What you should do> The output is the line containing "This screenshot has height=707, width=493." plus every later line down to the end of the listing below, copied exactly. No pictures belong in it.

··········

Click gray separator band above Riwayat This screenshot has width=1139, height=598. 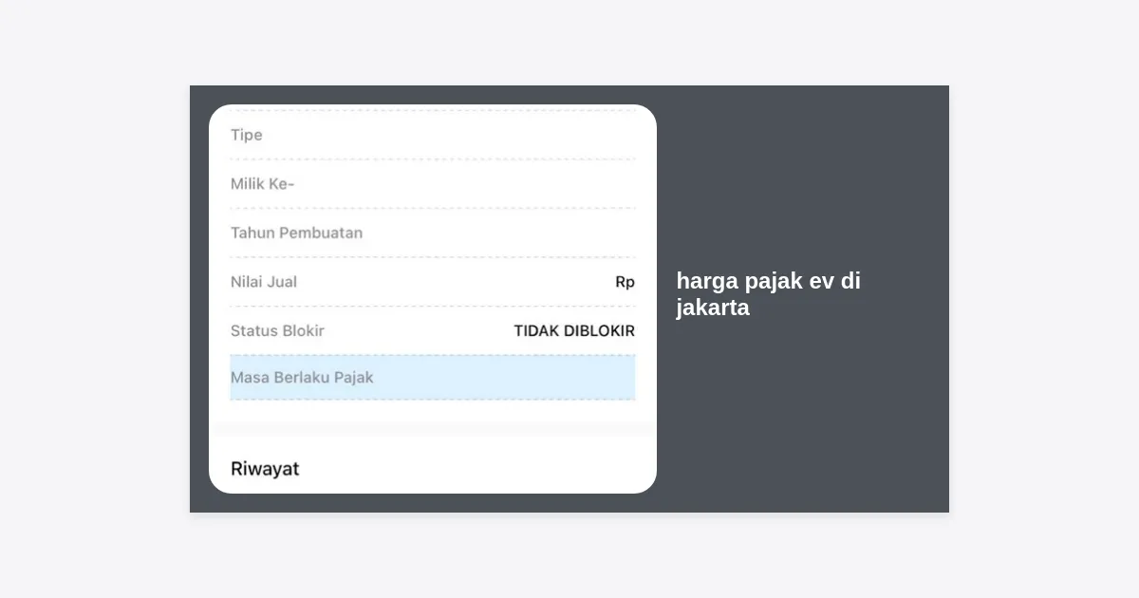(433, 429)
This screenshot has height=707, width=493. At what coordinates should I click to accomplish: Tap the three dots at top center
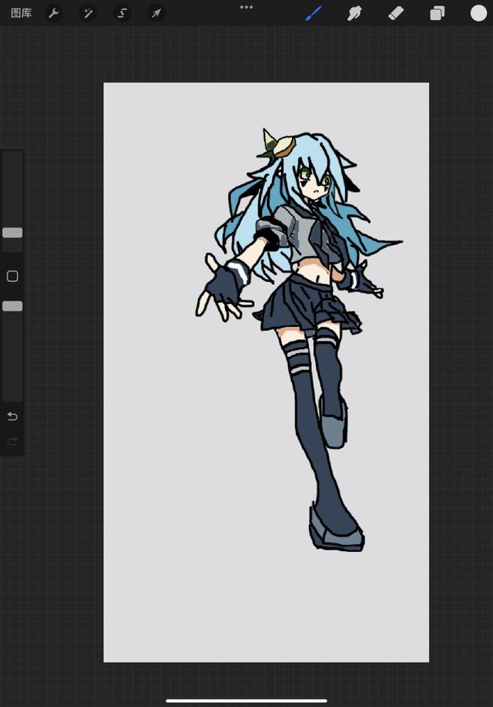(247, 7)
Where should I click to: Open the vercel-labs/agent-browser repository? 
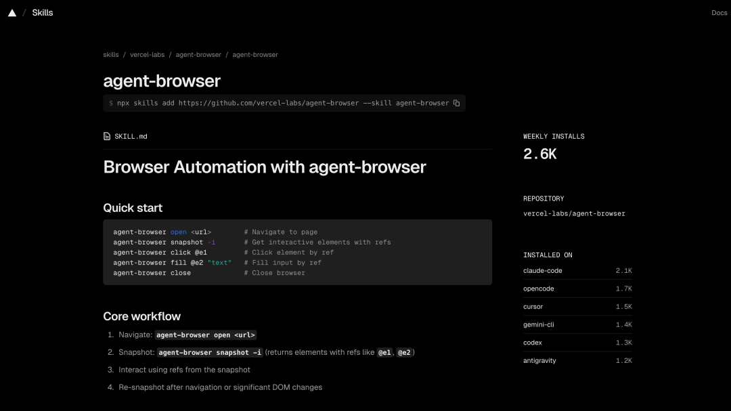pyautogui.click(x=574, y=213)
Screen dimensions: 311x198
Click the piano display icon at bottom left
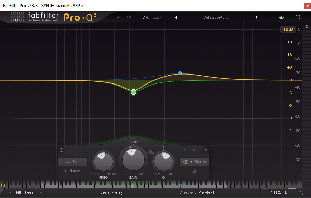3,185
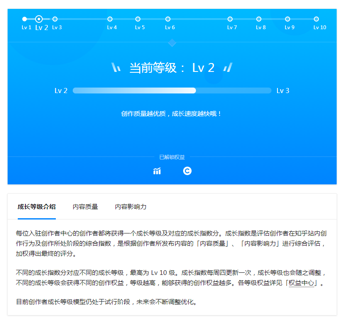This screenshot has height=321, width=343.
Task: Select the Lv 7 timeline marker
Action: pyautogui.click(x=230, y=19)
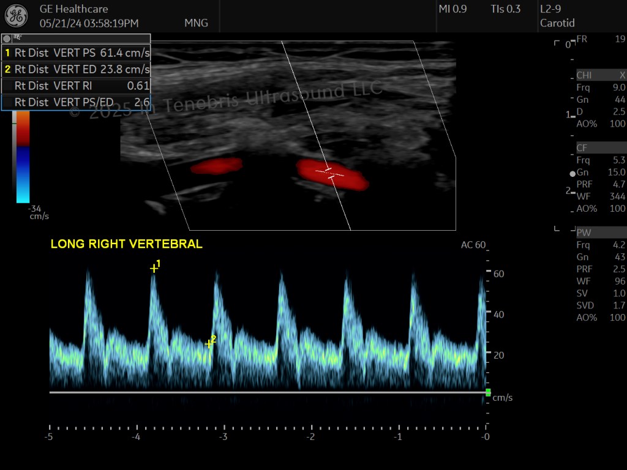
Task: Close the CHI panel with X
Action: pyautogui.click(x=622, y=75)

··········

Response to this exercise>
This screenshot has height=707, width=493. At what coordinates should I click to accomplish: Tap the three dots at top center
(247, 7)
Where should I click to: Open the vercel-labs/agent-browser repository? 
pyautogui.click(x=574, y=213)
Screen dimensions: 311x198
Click the piano display icon at bottom left
3,185
This screenshot has height=321, width=343.
Task: Select the Lv 7 timeline marker
Action: pyautogui.click(x=230, y=19)
Task: Close the CHI panel with X
Action: pyautogui.click(x=622, y=75)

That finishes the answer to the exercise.